(Text and element pointing data)
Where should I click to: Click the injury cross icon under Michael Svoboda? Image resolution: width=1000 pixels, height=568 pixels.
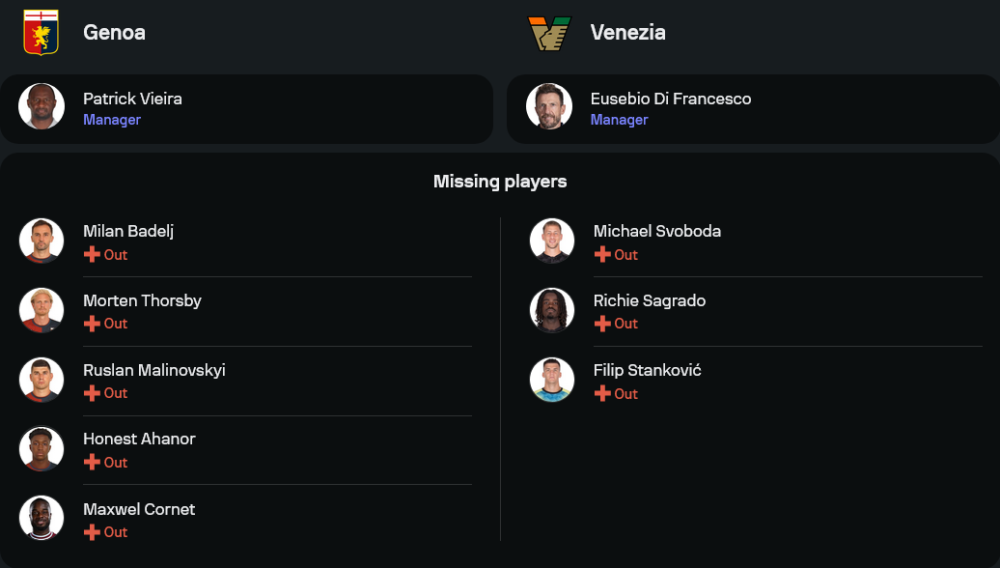point(602,255)
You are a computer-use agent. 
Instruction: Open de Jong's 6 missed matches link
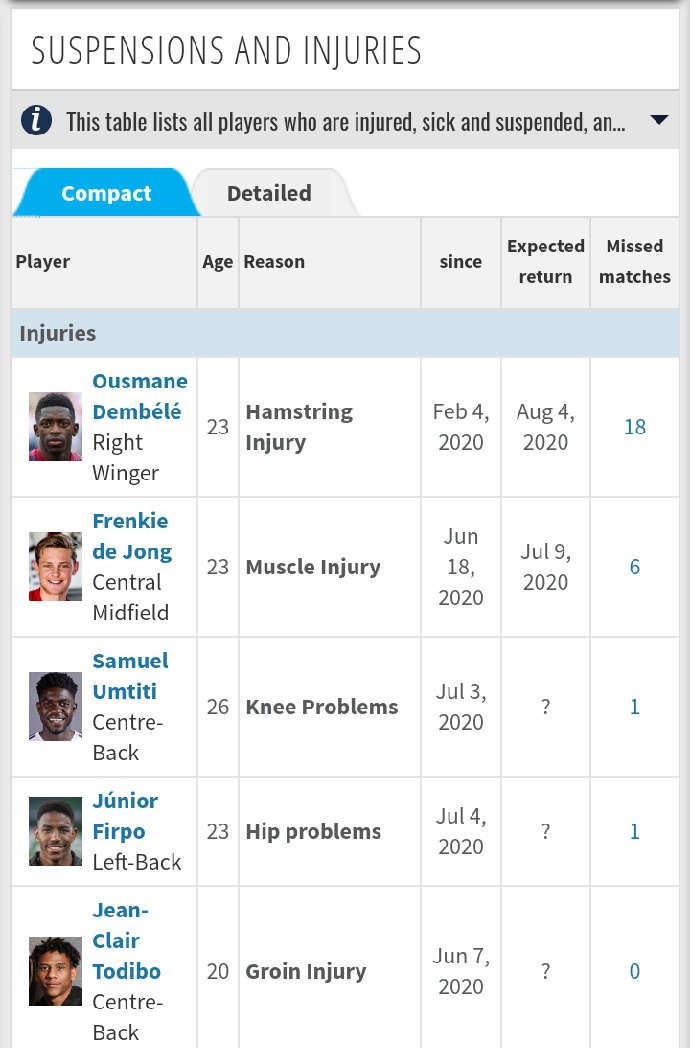(635, 567)
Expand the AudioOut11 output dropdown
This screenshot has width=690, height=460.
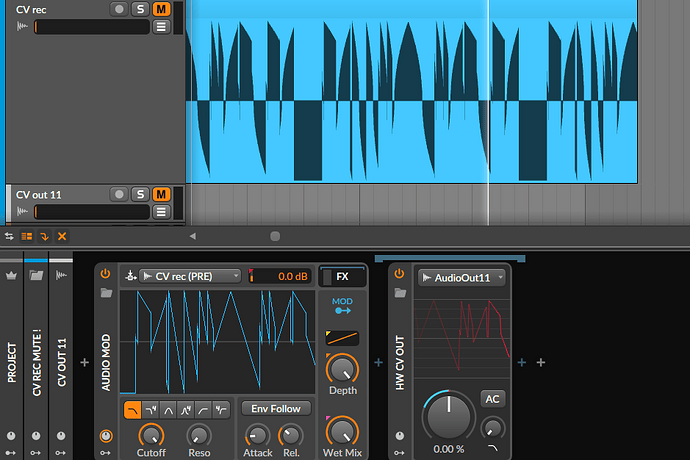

YOUR GOAL
Can you copy every line of the data above word for word, leaving the pictures out of your answer?

EXERCISE OUTPUT
Where should I click to: Click the injury cross icon under Michael Svoboda? Image resolution: width=1000 pixels, height=568 pixels.
point(602,255)
You are a computer-use agent. 
Instruction: Open de Jong's 6 missed matches link
(635, 567)
Expand the AudioOut11 output dropdown
This screenshot has width=690, height=460.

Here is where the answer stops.